Ce récit aurait pu être écrit pour Robert Badinter. L’homme privé ne le cédait en rien à l’homme public quand il s’agissait de ce qui est juste, de ce qui est honorable, de ce qui est moral. Il ne laissait rien passer, sans jamais faire preuve d’acrimonie. Il n’humiliait personne. L’air qu’il respirait, en public ou dans l’intimité d’une discussion était celui, pur, des hauteurs. Très vite, on avait en face de soi un homme profondément simple, heureux d’échanger, soucieux d’avancer vers une vérité des choses, des situations et des êtres à laquelle il ne renonçait jamais.
Cet homme considérable était un ami d’une fidélité à toute épreuve. Il pouvait envoyer un mot affectueux pour soutenir celle ou celui qui traversait une mauvaise passe, que ce fut une personnalité importante ou quelqu’un d’inconnu. Il s’enquerrait toujours de la bonne forme de celles et ceux qu’il aimait. Car il aimait à l’aune de sa stature : on ne pouvait pas ne pas répondre à Robert quand il vous interrogeait sur la famille, les enfants et les petits enfants. Quand il accordait son amitié, il était toujours présent. Il ne s’épanchait pas en longues phrases. Il vous regardait avec ses yeux profonds, que certains croyaient inquisiteurs et qui étaient seulement attentifs au moindre détail. Il était toujours prêt à sourire et à rire par ironie de lui-même.
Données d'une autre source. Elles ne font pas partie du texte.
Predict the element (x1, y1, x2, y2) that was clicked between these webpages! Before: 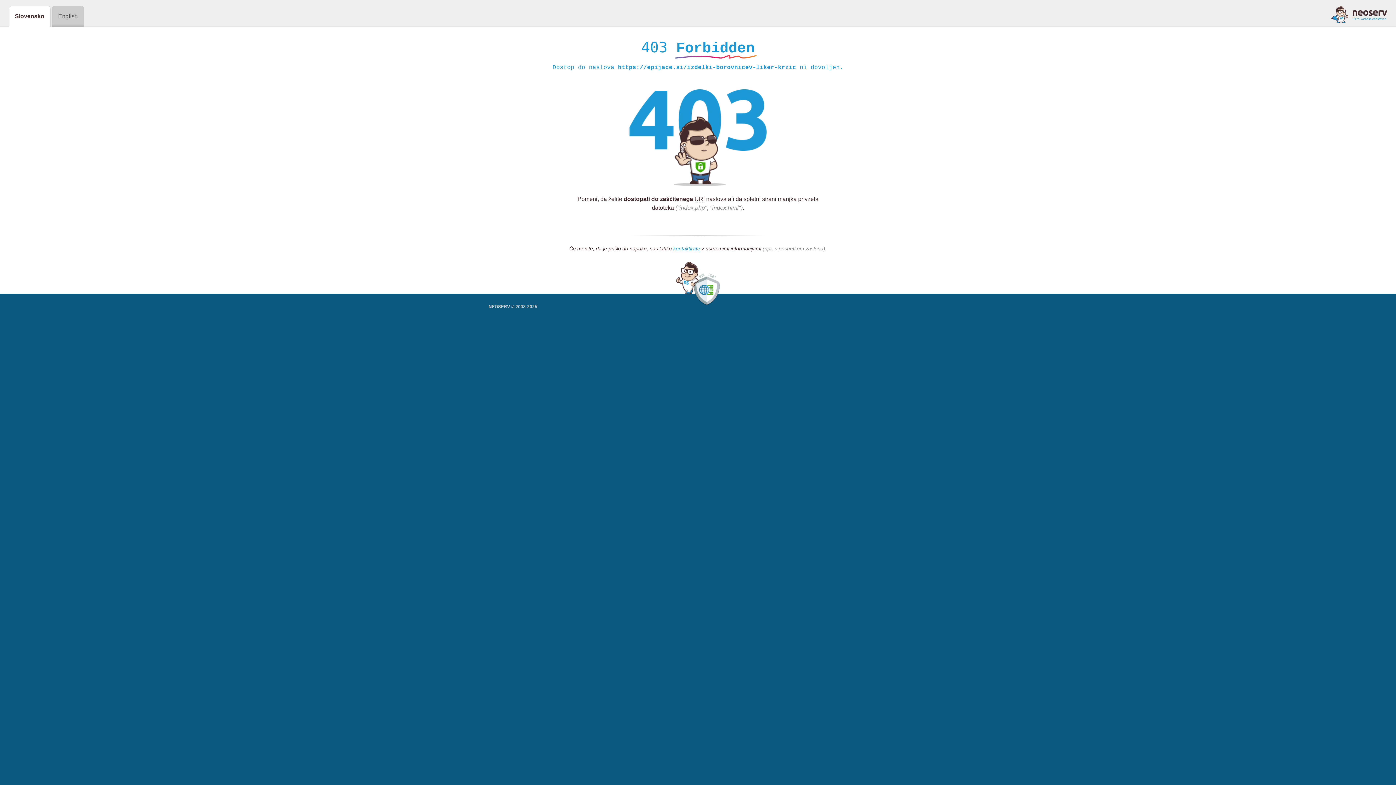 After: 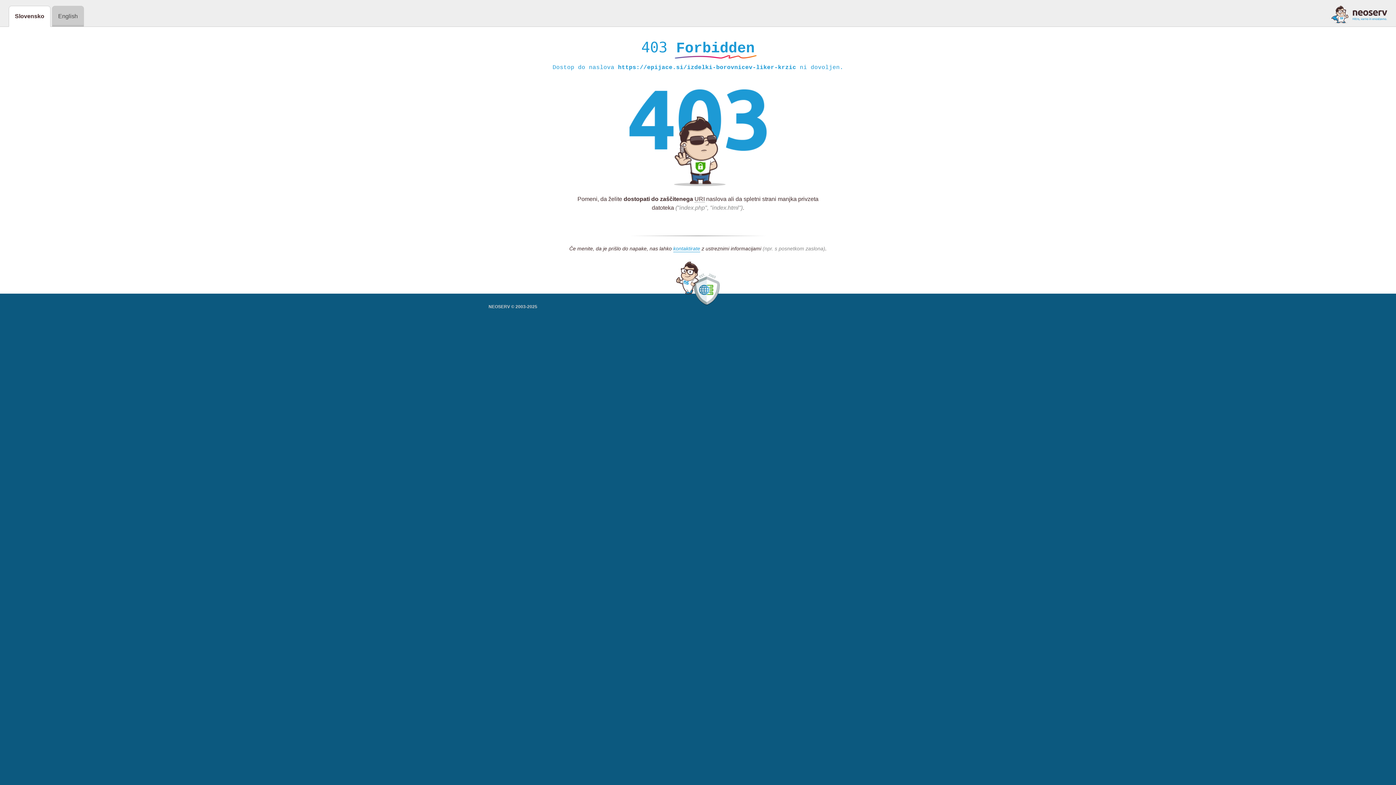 Action: bbox: (1331, 5, 1387, 23)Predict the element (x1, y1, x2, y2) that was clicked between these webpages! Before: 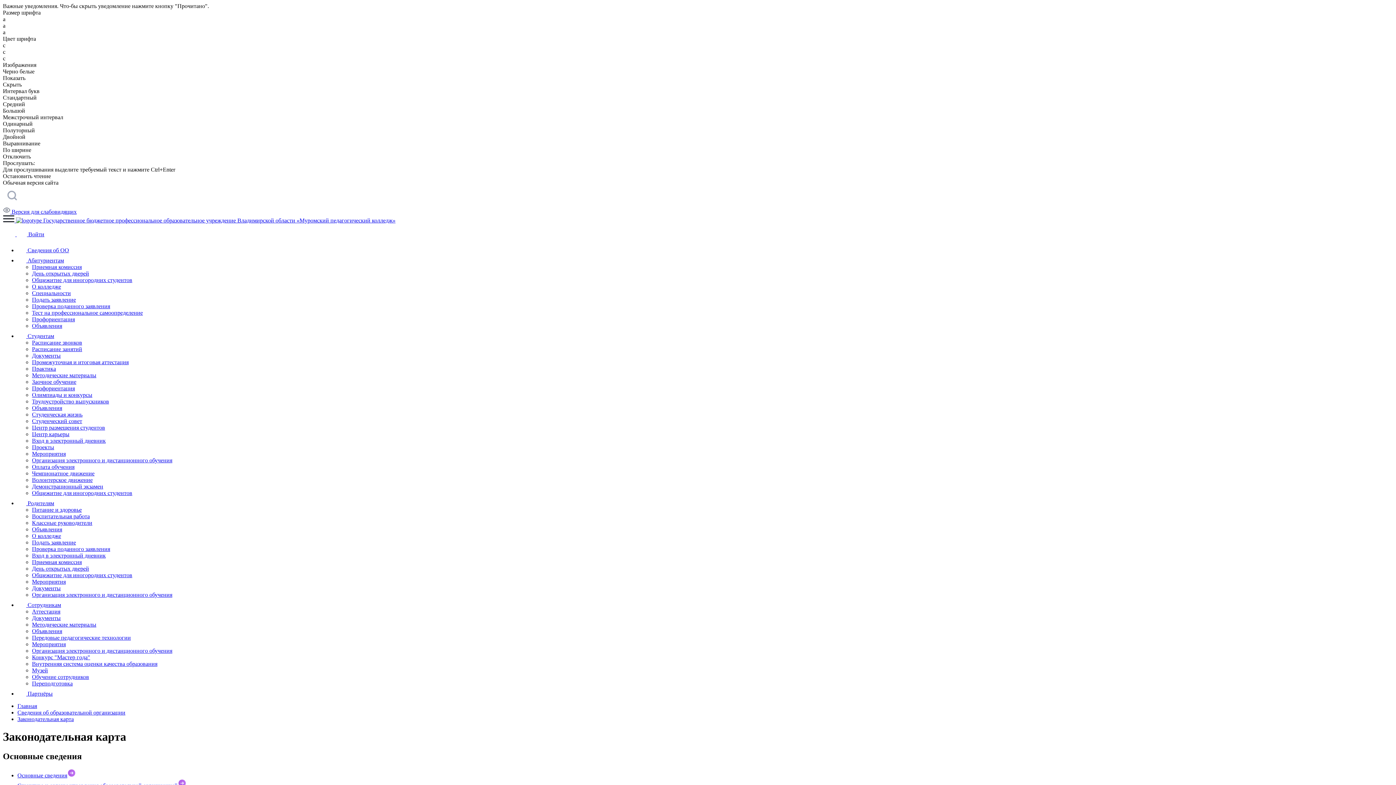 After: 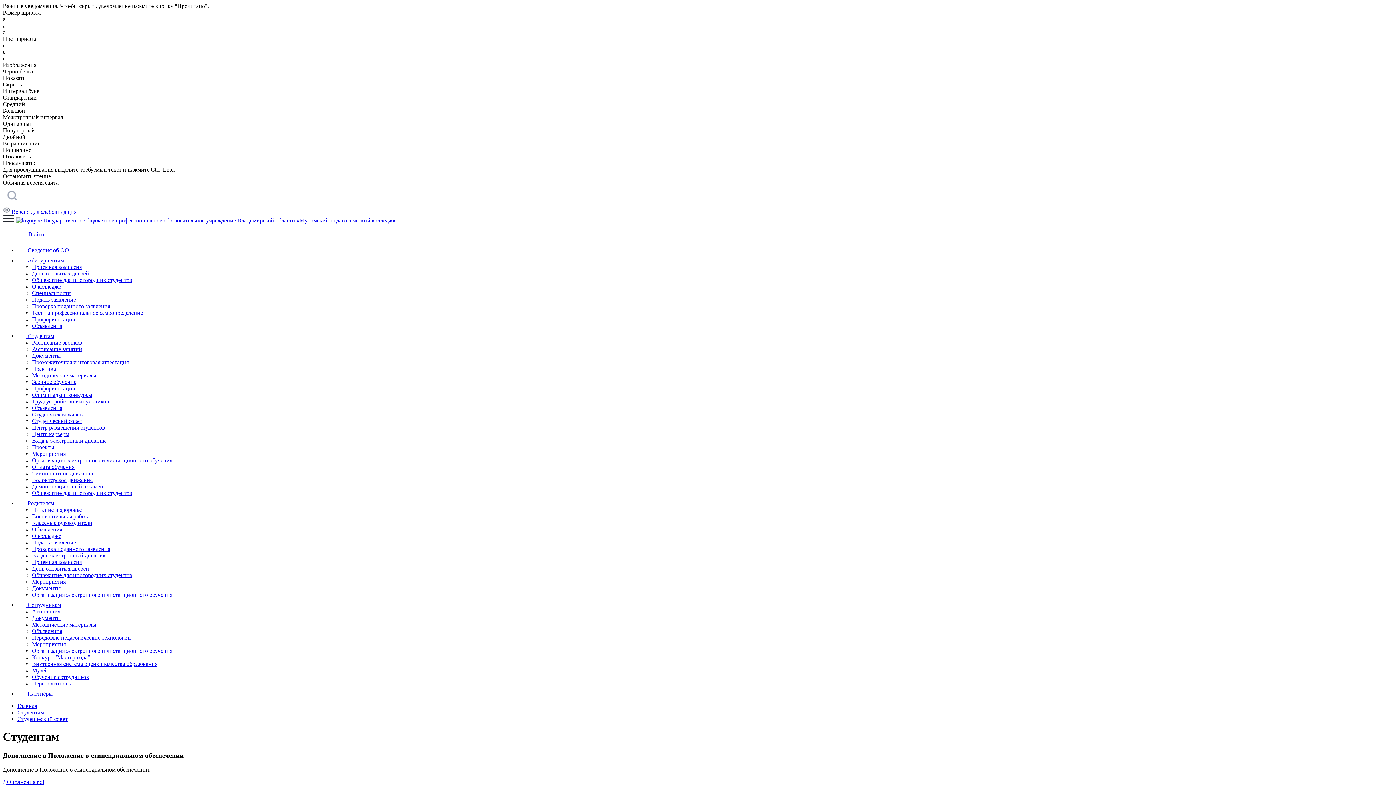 Action: bbox: (32, 418, 82, 424) label: Студенческий совет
Discuter avec Robert sur la situation politique française, sur le judaïsme, sur le code civil, sur les Jeux olympiques, sur « les lourds devoirs de la liberté » (de Gaulle), sur un condamné à mort, sur ses projets d’écriture, sur l’état du monde, sur l’évolution de la démocratie, sur tout sujet qui pouvait surgir dans l’actualité, cela s’articulait toujours en deux temps : d’abord il était soucieux de votre analyse ; ensuite il engageait les échanges. S’il était en désaccord, il l’exprimait avec la fermeté de son caractère, sans jamais imposer quoi que ce soit. Robert respectait les opinions mais accordait aux Idées – avec une majuscule – une place à part. La Vie, la Justice, la Démocratie, la Liberté entraient dans cette dernière catégorie. Autant il pouvait admettre une opinion différente de la sienne, autant il n’admettait pas un instant que ces Idées pour lesquelles il brûlait sans se consumer puissent être contestées. Alors la fureur le gagnait. Mais en 40 ans de proximité, je ne l’ai jamais entendu exprimer de ressentiment.
Comblé d’honneurs sans les avoir jamais cherchés, c’était un homme d’honneur, au singulier. Sa conscience l’avait une fois pour toutes établi dans sa hauteur morale. Cela ne rendait pas le dialogue avec lui difficile, cela l’élevait. Certes, au premier abord, Robert impressionnait. Une certaine raideur apparente, une stature imposante, un regard direct révélaient un homme à part. Mais derrière tout cela était un homme de cœur. Professeur des universités, il avait m’a-t-il dit essuyé des larmes quand, pour son dernier cours à la faculté de droit, tous les étudiants de l’amphithéâtre, debout, l’avaient longuement ovationné. Il montrait plus que rarement, avec une émotion qu’un sourire s’efforçait de dissimuler, l’exemplaire spécial du décret de promulgation de la loi supprimant la peine de mort que lui avait réservé le président Mitterrand. Quand il parlait de son père ou de sa grand-mère Idiss perçait le trouble intérieur de ces évocations douloureuses.
Dans chacune de ses paroles, Robert était profondément Français par sa passion de la liberté, de l’égalité, de la fraternité, et profondément juif dans son humanité.